One group (EMG).(L) shares were up 21 percent to 5-weeks deep at 189 pence at 0825 GMT on Wednesday to the London listed companies customers pulled a net $2.6 billion (£ 1.66 billion) in the three months to end September said.
"The mood is clearly in the doldrums." We assume that mood remains suppressed... What happens, from here many of major mood on the market are dictated, "said chief executive Peter Clarke journalists in a Conference."
Outflows accelerated in September, and he said that in the last quarter of the worst for the Group since shortly after the collapse of us Investment Bank Lehman Brothers.
Singer of capital markets had expected net outflows analysts of $200 million in the three months to end of September.
Man had enjoyed in the first six months of the year 2011, $ 4.4 billion net subscriptions to two-year repayments.
But investor confidence has deepening debt crisis of the euro and fears of an another global recession driving asset prices lower and push the MSCI World index of stocks has been taken.MIWO00000PUS by almost 15 percent since the end of June.
Clarke said a few large institutional investors each had taken "A few hundred million dollars".
The outflows, coupled with the power loss, end of September of $71 billion helped end of June with the total assets $65 billion.
GLG LOSSES
Man was hit by performance and redemptions from hedge funds of the GLG unit, which it bought last year for $1.6 billion, to diversify their business and increase assets.
In particular, its alpha fell select HF 13.7 per cent in the five months to August, while funds to 12.4 percent was the European opportunity and the emerging markets Fund was 14.7 per cent.
Clarke said the emerging markets Fund of strong market fluctuations, had caught while the other two as market were hit "Foundations were overridden by macro concerns".
According to hedge fund research HFRX index is the average hedge fund 7.78 percent this year after a volatile summer, in which some large, have suffered the name Manager.
His assets increase man's Fund which named computer-driven program saw flagship AHL, after 80 years founder Michael Adam, David Harding, and Martin Lück, $24.9 billion. The Fund that attempts to make money, according to market trends, terms is up 1.5 percent in performance this year.

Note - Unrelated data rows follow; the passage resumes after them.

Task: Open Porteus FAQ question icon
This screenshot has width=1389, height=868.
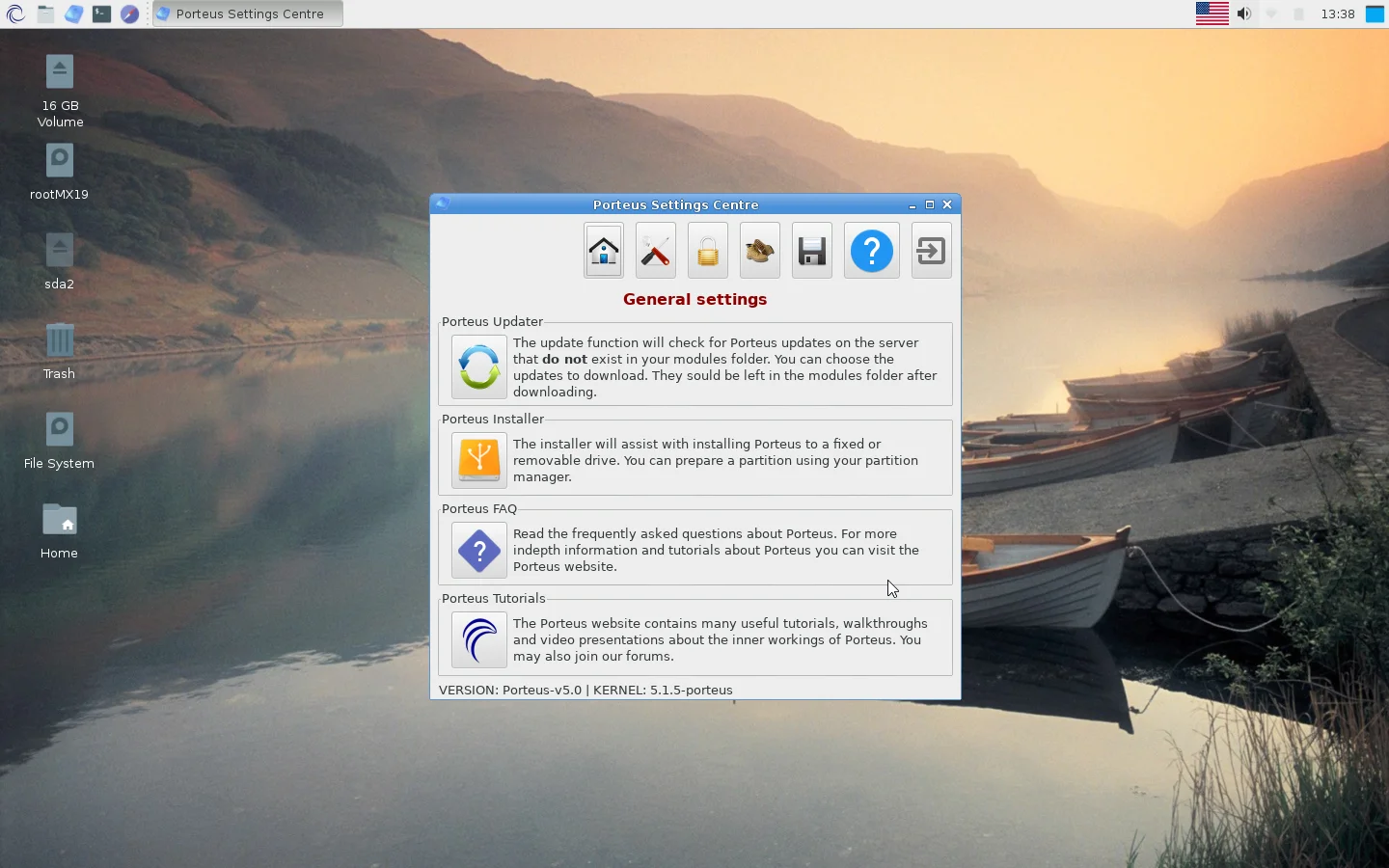Action: [478, 551]
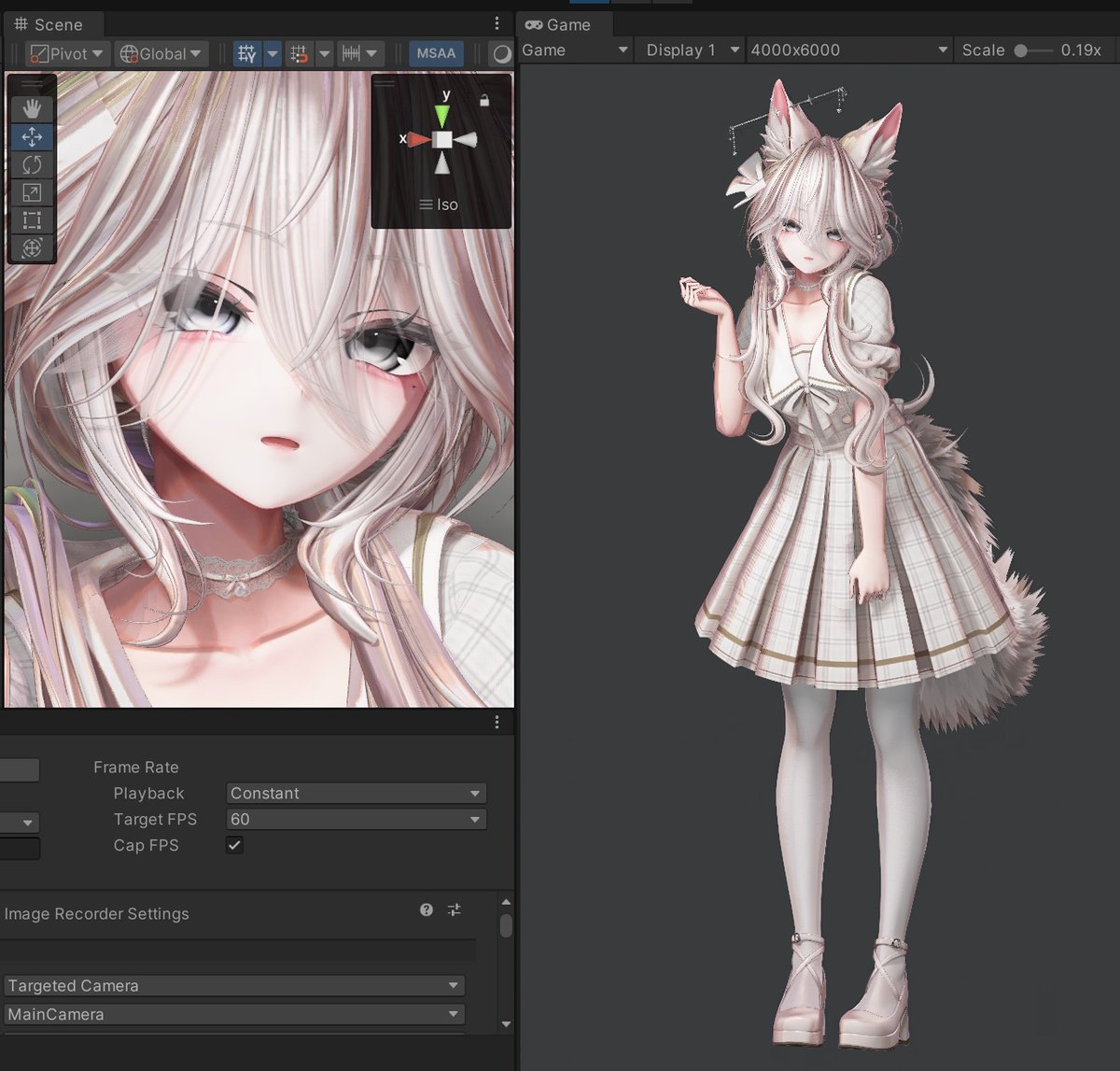
Task: Switch to the Scene tab
Action: pyautogui.click(x=52, y=24)
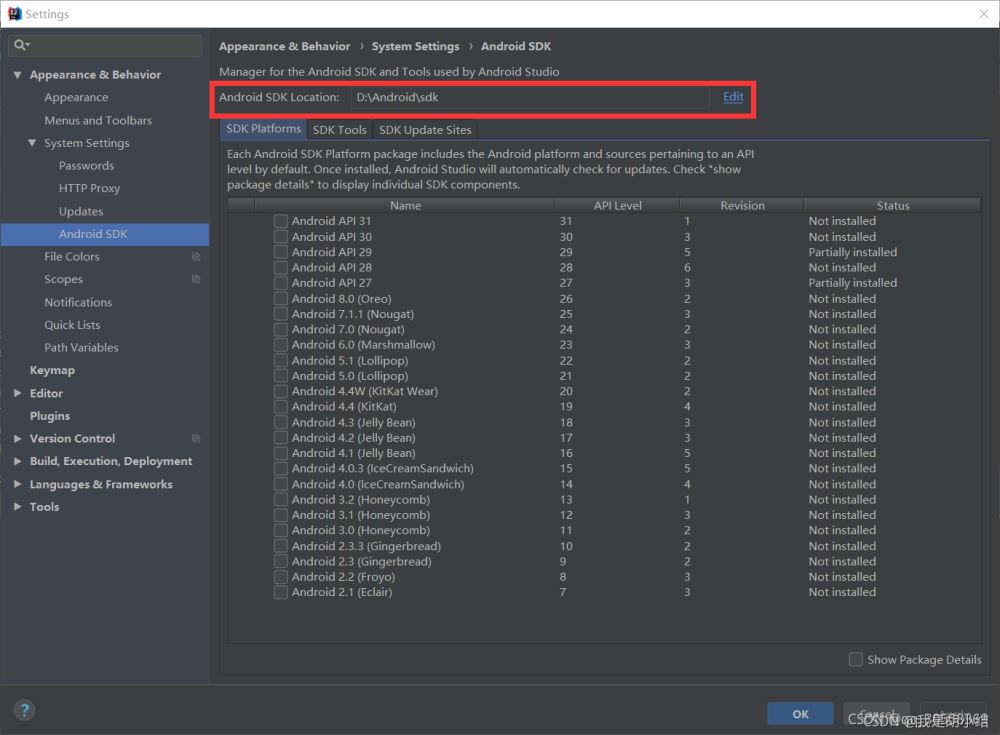Close the Settings dialog with the X
Screen dimensions: 1000x735
click(x=983, y=14)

Man outlets are that a certain disappointment for the industry, as some indicators had shown that the 2 trillion dollar-hedge-fund sector deepening debt crisis, investors could be seen as a protection against the volatility and the eurozone.
Last week, showed the GlobeOp redemption forward indicator, ask a snapshot of the customers money back, only a small increase, that investors were on the whole, sticking with hedge-fund associations by the volatility of the summer.
Earlier this week, Aberdeen Asset Management, which mostly leads to long-only Fund, reported 800 million US dollar net outflows in the two months to the end of August.